Haven’t seen a promo in 3 years, got an E/110 last year and hear nothing but excuses (well promos are thin, budgets are tight). I don’t think anyone on my team has gotten a promo in two or three years.
Our budgets have been cut to the point that we can even support our commitments. When I follow the dollars I feel very insecure about my role and future. I’ve seen the overall organization get increasingly dysfunctional with each passing year.

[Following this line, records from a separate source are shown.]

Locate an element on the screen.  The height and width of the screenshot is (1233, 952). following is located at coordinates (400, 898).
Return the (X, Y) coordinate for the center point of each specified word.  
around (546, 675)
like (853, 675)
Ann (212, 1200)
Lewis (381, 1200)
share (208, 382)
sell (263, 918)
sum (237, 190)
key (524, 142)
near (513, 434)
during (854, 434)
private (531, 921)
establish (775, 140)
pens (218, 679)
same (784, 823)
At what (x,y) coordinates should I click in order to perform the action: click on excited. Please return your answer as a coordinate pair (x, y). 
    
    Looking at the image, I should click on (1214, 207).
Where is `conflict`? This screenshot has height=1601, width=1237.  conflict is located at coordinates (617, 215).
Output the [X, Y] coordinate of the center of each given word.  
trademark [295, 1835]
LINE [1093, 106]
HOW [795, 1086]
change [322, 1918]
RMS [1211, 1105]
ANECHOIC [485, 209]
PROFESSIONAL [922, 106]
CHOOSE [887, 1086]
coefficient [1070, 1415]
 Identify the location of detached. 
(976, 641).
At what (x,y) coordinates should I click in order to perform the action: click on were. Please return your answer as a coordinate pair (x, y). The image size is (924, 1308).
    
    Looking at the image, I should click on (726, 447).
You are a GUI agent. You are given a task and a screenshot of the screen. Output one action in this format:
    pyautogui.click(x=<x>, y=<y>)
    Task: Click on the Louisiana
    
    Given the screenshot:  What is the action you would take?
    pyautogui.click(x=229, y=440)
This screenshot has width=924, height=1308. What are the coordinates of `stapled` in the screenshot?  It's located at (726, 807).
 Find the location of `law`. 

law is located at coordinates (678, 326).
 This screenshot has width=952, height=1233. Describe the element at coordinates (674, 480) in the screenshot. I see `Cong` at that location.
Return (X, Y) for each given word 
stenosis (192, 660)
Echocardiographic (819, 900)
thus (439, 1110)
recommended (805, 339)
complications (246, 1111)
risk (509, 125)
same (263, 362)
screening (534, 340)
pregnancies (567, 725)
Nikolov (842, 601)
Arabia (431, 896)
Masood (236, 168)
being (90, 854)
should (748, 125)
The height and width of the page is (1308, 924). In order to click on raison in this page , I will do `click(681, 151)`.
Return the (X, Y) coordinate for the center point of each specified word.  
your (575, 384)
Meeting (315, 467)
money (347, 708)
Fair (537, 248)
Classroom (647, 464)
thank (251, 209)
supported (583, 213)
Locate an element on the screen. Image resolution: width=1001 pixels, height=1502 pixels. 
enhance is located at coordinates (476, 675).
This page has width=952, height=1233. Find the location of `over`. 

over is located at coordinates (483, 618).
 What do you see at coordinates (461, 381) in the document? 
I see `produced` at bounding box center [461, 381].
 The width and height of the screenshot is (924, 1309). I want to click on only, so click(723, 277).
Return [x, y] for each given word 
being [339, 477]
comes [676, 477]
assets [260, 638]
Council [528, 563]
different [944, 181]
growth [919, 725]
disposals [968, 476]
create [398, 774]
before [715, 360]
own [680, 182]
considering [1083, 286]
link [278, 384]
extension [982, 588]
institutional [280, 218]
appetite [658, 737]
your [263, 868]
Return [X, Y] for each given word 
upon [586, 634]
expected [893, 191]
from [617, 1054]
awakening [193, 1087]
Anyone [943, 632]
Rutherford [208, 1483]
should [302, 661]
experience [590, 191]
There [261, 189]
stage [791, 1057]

The review process is completely broken. Calibration and compensation has already happened before employees even writes one word on how they felt they performed. How can I have any faith in the review process, where I’m told I have a voice, that peer feedback has impact, when none of it is even considered by the leadership team as they horse trade for compensation. It is a favoritism system that is riddled with inequity. I have seen incompetence rewarded and success punished. The process does a tremendous job of angering employees, who then quit and go to work for competitors with the single purpose of proving Microsoft wrong. Either that or they go to work as a vendor and get a 2X to 3X pay increase in the process.
I love Microsoft. Microsoft has clothed and fed my family, directly or indirectly for almost twenty years. I owe so much to this company. I come in, I give 110%, but I see no direction, I see no recognition, I see no future, I see no leadership.
Microsoft has become its own worst enemy, the leadership team is ineffective, and there is a huge need for house cleaning from the 64 to 68 level. I wish Bill Gates would come back. I wish a lot of bad decisions were never made. I feel that there is no way to change the negative course we are on, and Microsoft is incurably on a path to be only a shell of the company it once was.
Layoffs? Mercy killings comes more to mind.